Nach den üblichen Begrüßungsformalitäten folgt im Vorstellungsgespräch die Frage nach der schulischen und beruflichen Qualifikation. Weitere Aspekte, die zur Sprache kommen, sind die soziale Kompetenz, persönliche Herausforderungen, berufliche Zielsetzung, Motivation, Loyalität sowie die Lösungskompetenz, die Arbeit im Team und eine Selbsteinschätzung.

Einreise

Zum Erlernen der französischen Sprache empfiehlt es sich, einen speziellen Sprachkurs zu belegen. Für die Einreise deutscher Staatsbürger genügt ein gültiger Personalausweis oder Reisepass. Damit kannst du jederzeit in Frankreich arbeiten. Bei einem Aufenthalt von mehr als drei Monaten ist eine Aufenthaltsgenehmigung zu beantragen. Diese erhältst du bei der örtlichen Polizeipräfektur, der Verwaltungsbehörde oder im Rathaus. Dafür legst du eine gültige Arbeitsbescheinigung vor. Eine Aufenthaltsgenehmigung in Paris stellt die Préfecture de Police aus. 

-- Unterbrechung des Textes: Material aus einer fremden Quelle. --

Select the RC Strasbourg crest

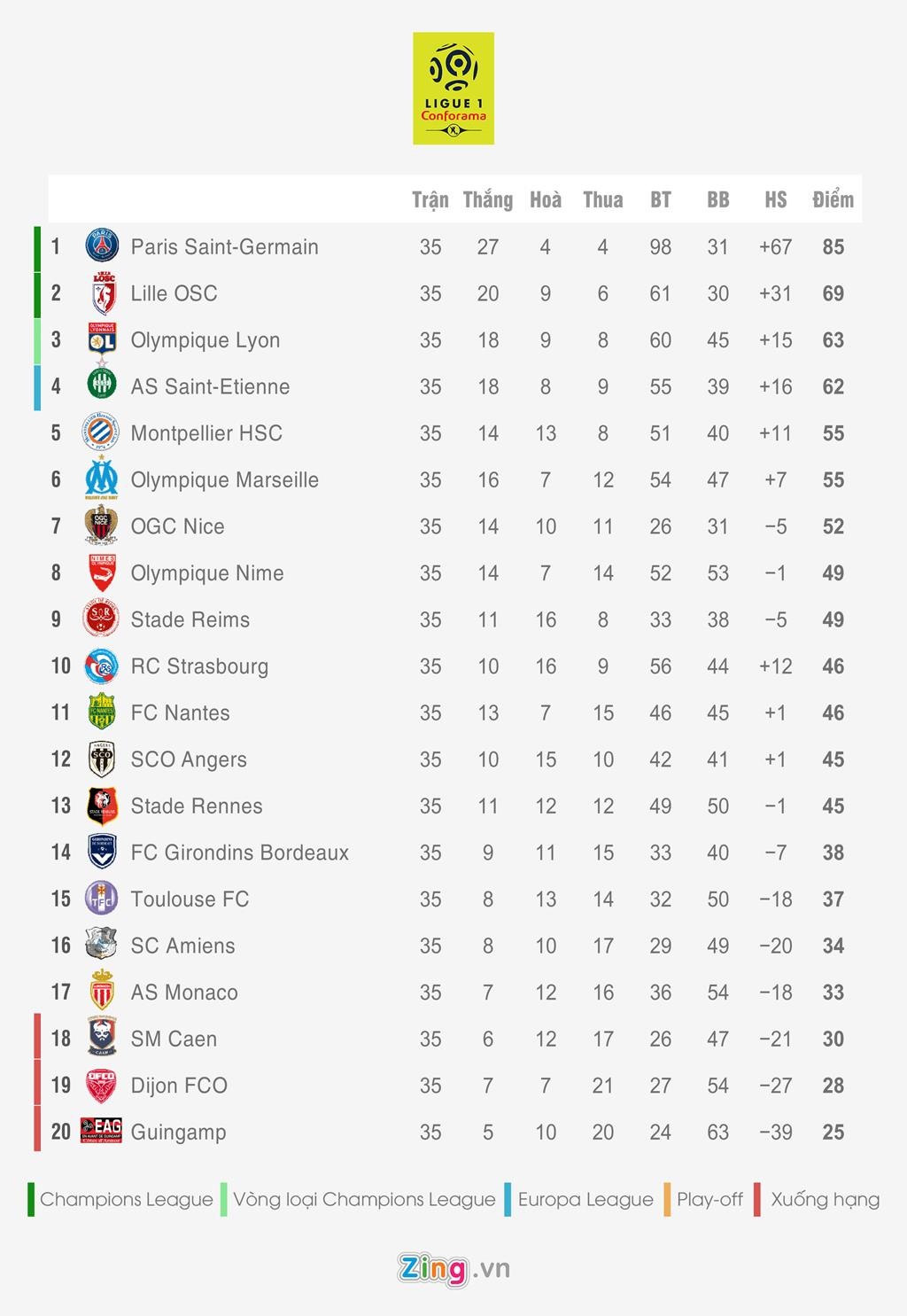point(102,666)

Mit Beginn der Arbeitsaufnahme werden automatisch Beiträge in die französische Arbeitslosenversicherung eingezahlt. Nach sechs Monaten Beitragszahlung hast du einen Anspruch auf Arbeitslosengeld, sollte dein Arbeitsverhältnis beendet werden. Die Steuern sind nach einem progressiven Besteuerungssystem zu zahlen: Sie betragen zwischen 12 und 56 Prozent.

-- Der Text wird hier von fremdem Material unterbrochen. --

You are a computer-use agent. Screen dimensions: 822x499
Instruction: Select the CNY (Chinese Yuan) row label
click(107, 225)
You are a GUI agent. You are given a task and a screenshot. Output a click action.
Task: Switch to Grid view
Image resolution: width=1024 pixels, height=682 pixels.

Dein Arbeitgeber meldet dich bei der staatlichen Krankenversicherung an. Daraufhin erhältst du eine Versicherungsnummer und einen Sozialversicherungsausweis. Die Sozialversicherung deckt nicht alle Kosten für Arzneimittel und ärztliche Behandlungen ab. Daher empfiehlt es sich, eine zusätzliche Versicherung abzuschließen. Der Patient bezahlt in Frankreich die Arztkosten selbst, rund 70 Prozent werden dann von der Krankenversicherung zurückerstattet. Nähere Informationen zum Sozialversicherungssystem in Frankreich.

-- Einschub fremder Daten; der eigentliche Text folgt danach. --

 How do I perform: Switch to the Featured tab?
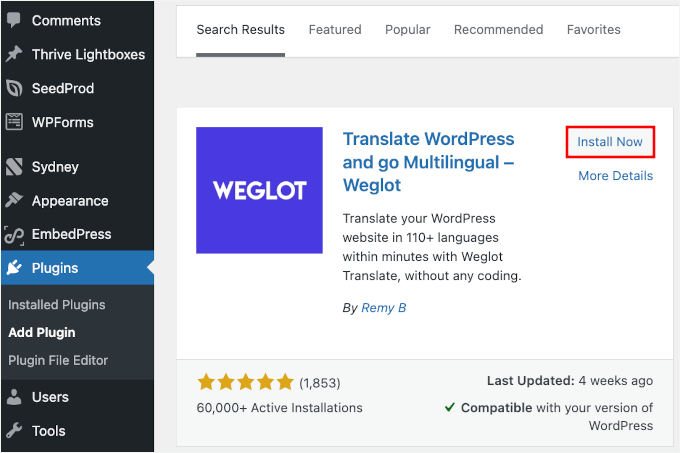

Französische Einwanderungspolitik

Seit 2012 ist im französischen Kabinett der Innenminister Manuel Valls für Einwanderungsfragen zuständig. Er hat mit neuen Leitlinien eine Wende in der Einwanderungs- und Integrationspolitik eingeleitet. Durch das Vereinen von Menschlichkeit und Strenge in der Politik werden die Regeln für den illegalen Aufenthalt in Frankreich präzisiert. Die Anzahl der Einbürgerungen steigt so jährlich an. Es gibt zukünftig neben einer ein- und zehnjährigen Aufenthaltsmöglichkeit ebenfalls die Chance, drei Jahre in Frankreich zu leben und zu arbeiten. Das entlastet sowohl die Antragsteller als auch die Behörden.